Steve, I'll continue to comment on this bug, since grilo is the
proximate cause of this discussion.

So you are correct that main implies Canonical support.  In the case of
a flavor-only package, Canonical presumably doesn't want to depend on a
community flavor team, nor does that community flavor team presumably
want to be depended on by Canonical in that way.
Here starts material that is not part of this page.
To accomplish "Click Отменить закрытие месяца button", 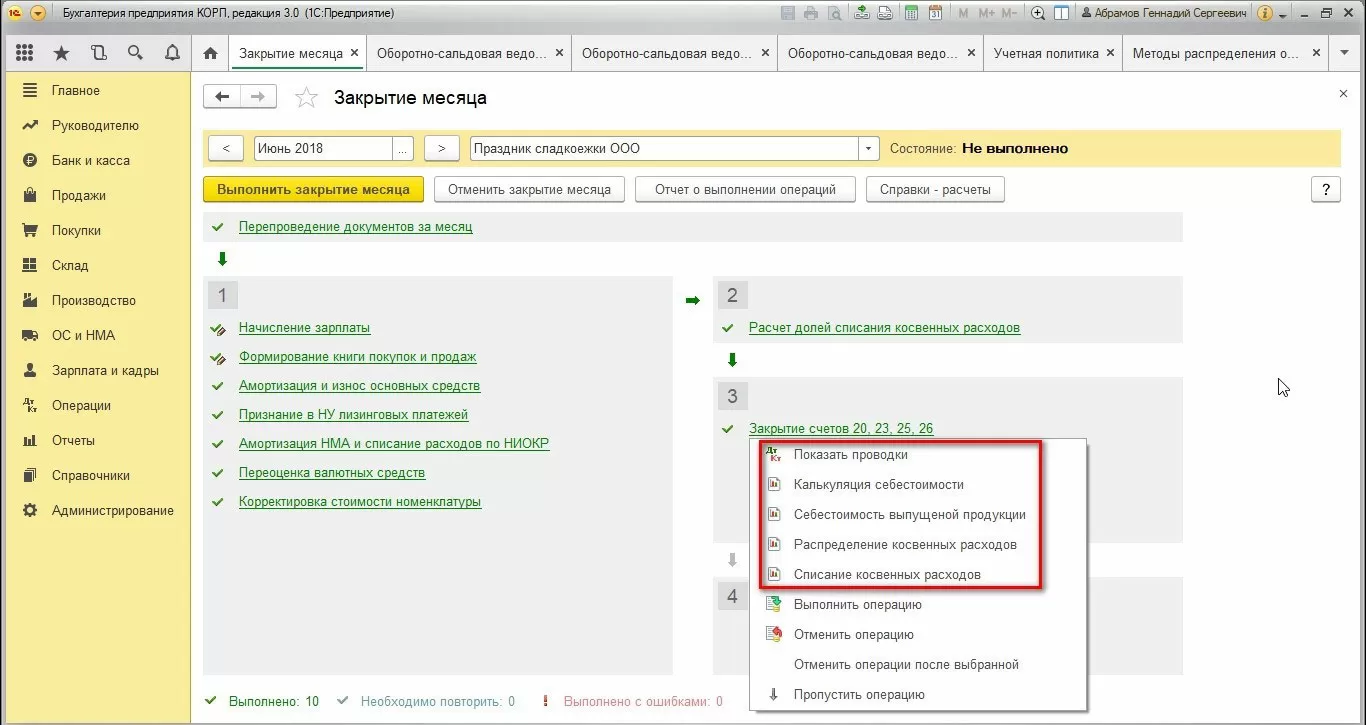I will click(529, 189).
I think the confusion is partly historical.  Back in the day, flavors
were much more "in the fold" and Canonical *was* willing to offer
support for them (like Kubuntu/GNOME).  So having a flavor team look
after packages in main wasn't odd.

After Canonical dropped support for Kubuntu/GNOME, they were demoted
from main.  But there are still shared packages that cause problems like
this grilo bug.  Where for purely technical/packaging reasons, Canonical
gets asked to support a feature they don't use and may end up blocking
that feature from being offered in a community flavor.  Which neither
side is thrilled with.

Is there no way to mark a package in main as 'not supported?'  I
remember that we have some way to mark a universe package as supported.
Can we do the inverse?  That would let us promote grilo without putting
Canonical on the hook.

In any case, historically the MIR team did not *require* a team looking
after the package.  Only recently have we started blocking promotion
based on that.  And even then, we haven't required that the team be from
Canonical.  Should we loop someone from Canonical's support team in?
See how they handle flavor packages like this?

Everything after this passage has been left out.